There were roughly six months of happy talk about how the Steelers would benefit from addition by subtraction.
Subtract Antonio Brown’s shenanigans and Le’Veon Bell’s constant contract uncertainty.
Benefit by getting a more harmonious locker room, fewer distractions and game plans that weren’t hindered by needing to pacify egos.
Nice concept in theory.
What the Steelers are learning, however, is that while subtracting negatives is a good idea, someone needs to supplement the positive contributions of those troubled-but-productive stars.
See where I’m going with this, Penguins fans?
The narrative around the hockey team in Pittsburgh is similar.
The Steelers missed the playoffs last year, and the Penguins got swept in their first-round series against the New York Islanders. But this year will be better because the team will have better chemistry.
Brooding winger Phil Kessel has been traded to the Arizona Coyotes. Evgeni Malkin is breaking out of his depressive funk of a season ago, which allegedly was augmented by having to play on a line with Kessel. So they won’t be fighting with head coach Mike Sullivan. Therefore, Sullivan, by extension, will be able to implement the structure and discipline he needs to get his club playing the right way.
Great idea. Now, how do you restructure the power play and replace Kessel’s 82 points?
Oh. Right. There’s that.
The Penguins opened up training camp Friday at UPMC Lemieux Sports Complex in Cranberry, taking the first steps toward answering those questions and putting those grand plans into practice.
The easy answer is that Alex Galchenyuk, part of the Coyotes return for Kessel, gets back to being the player that tallied 30 goals and 56 points in 2015-16. That was nearly identical production to Kessel that season (26 goals, 59 points), his first in Pittsburgh.
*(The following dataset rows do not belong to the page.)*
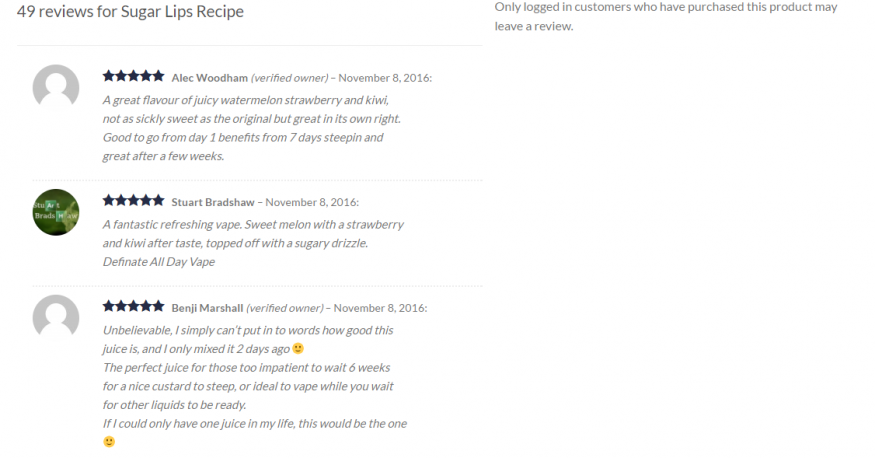This screenshot has height=458, width=875.
Task: Click the date on Stuart Bradshaw's review
Action: tap(312, 202)
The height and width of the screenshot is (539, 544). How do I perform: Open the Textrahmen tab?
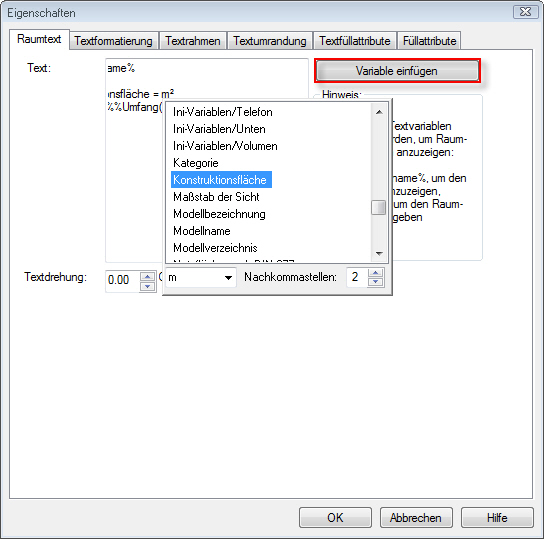193,41
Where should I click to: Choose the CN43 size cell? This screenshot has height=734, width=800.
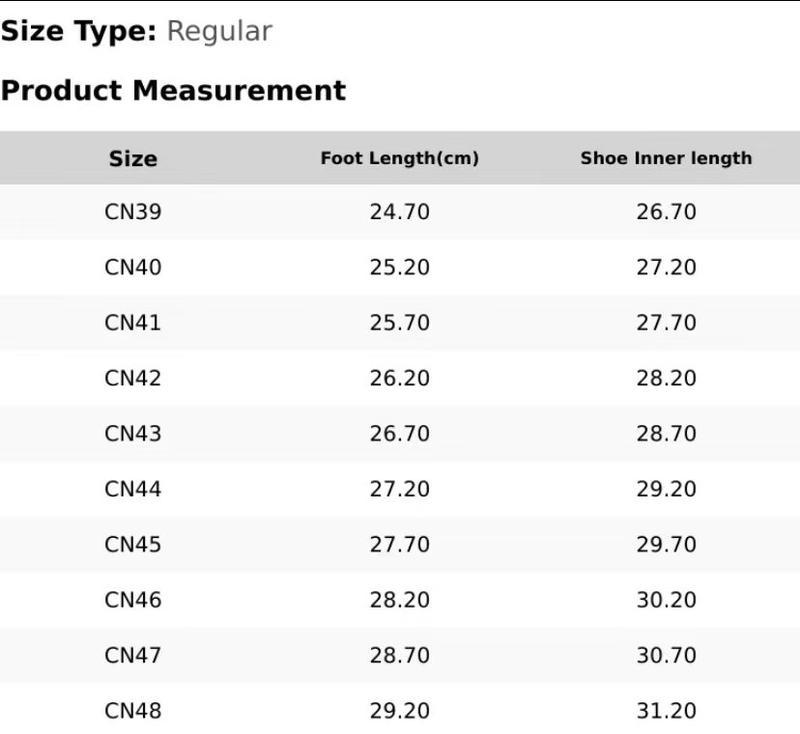[133, 434]
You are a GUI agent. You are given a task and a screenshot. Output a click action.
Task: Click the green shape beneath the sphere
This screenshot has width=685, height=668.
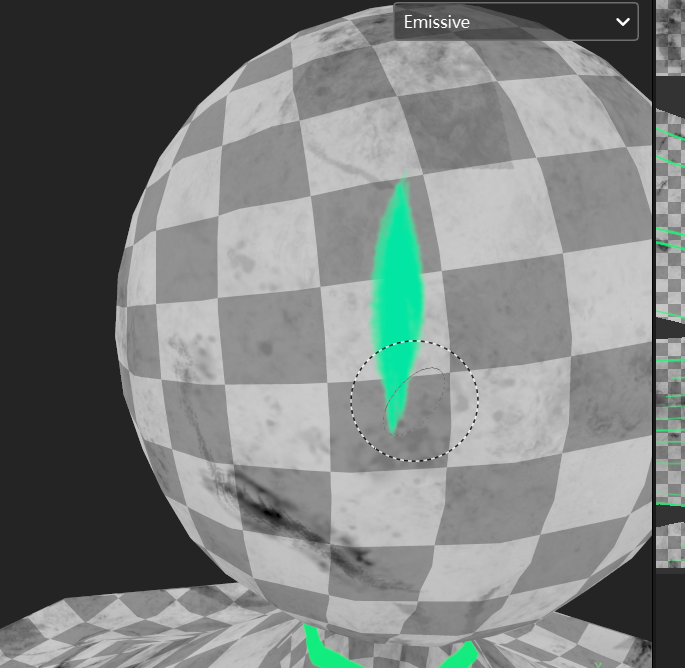point(322,647)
It ended with a Stanley Cup title.
The problem is Galchenyuk hasn’t hit 20 goals since then.
“I’m not trying to think about (replacing Kessel),” Galchenyuk said. “I’m just trying to get my game back. Compete. And get ready for Game 1. Keep working (on my game). That’s what training camp is for.”
It is. It’ll also be for figuring out the power play without Kessel’s presence.
“With his shot, the way he could see the ice over there, he played that spot for a long time,” captain Sidney Crosby said. “We are going to need to find some chemistry and some different looks. The good thing is, we have a good chunk of guys who have played together here in the past. It helps it’s not totally new. I am sure there will be different looks. We’ll have to find different identities just like we do five-on-five.”
Galchenyuk could be the fifth guy on that unit. But he’s a left shot as opposed to Kessel. The team could also go with two defensemen and have Justin Schultz man the point and put Kris Letang on the left side where Kessel used to patrol.
What does all this matter, though? Who cares if Galchenyuk, Dominik Kahun and/or Barndon Tanev combine to replace Kessel?
The real question is whether Malkin can replace Malkin.
Can the No. 71 we have seen in Hart Trophy and Conn Smythe seasons return to replace the guy in the same jersey who slugged through a minus-25, 89 penalty minutes and just 21 goals a season ago?
The Athletic recently published a story that chronicled Malkin’s downward emotional trend in 2018-19. Feuding with Sullivan. Not seeing eye-to-eye with Kessel. Missing his family in Russia. Still struggling with the English language after all these years.
OK. Maybe all that’s true. But I feel like we always read these types of stories about Malkin after the fact, following bad years.
Coming off a good year, or even during good stretches in mid-season, we frequently hear about how much of a vocal leader he has become. How mature he is now after being tagged as petulant, too reactionary and sometimes difficult to coach during extended spells of his career.
On Friday, Malkin acknowledged it’s high time for all of that to stop.
“Every day, I need to come here to do all my best,” Malkin said. “On ice. Off ice. Talk to coach more. Be professional. I’m 33 years old. I want to (show) leadership here. We have a great team again. We have a couple, two, three, four chances to win again. (It’s) just, like, not many more years maybe I have to play in the NHL. It’s just — have fun and enjoy it every day.”
Malkin is off to a good start by saying all the right things there. He also said all the right things by suggesting he was working on his power skating, stick handling, defensive-zone work and his faceoffs.
When does Malkin ever say the wrong thing, though? One of his best attributes is his honesty and verbal accountability. He often shows leadership in that regard.
It’s carrying that accountability and leadership to the ice during slumps and down times that have been sources of angst for Penguins coaches and fans.
Addition by subtraction? Subtract last year’s Malkin and add a healthy version of him from the previous three seasons.
That equation matters far more than anything else.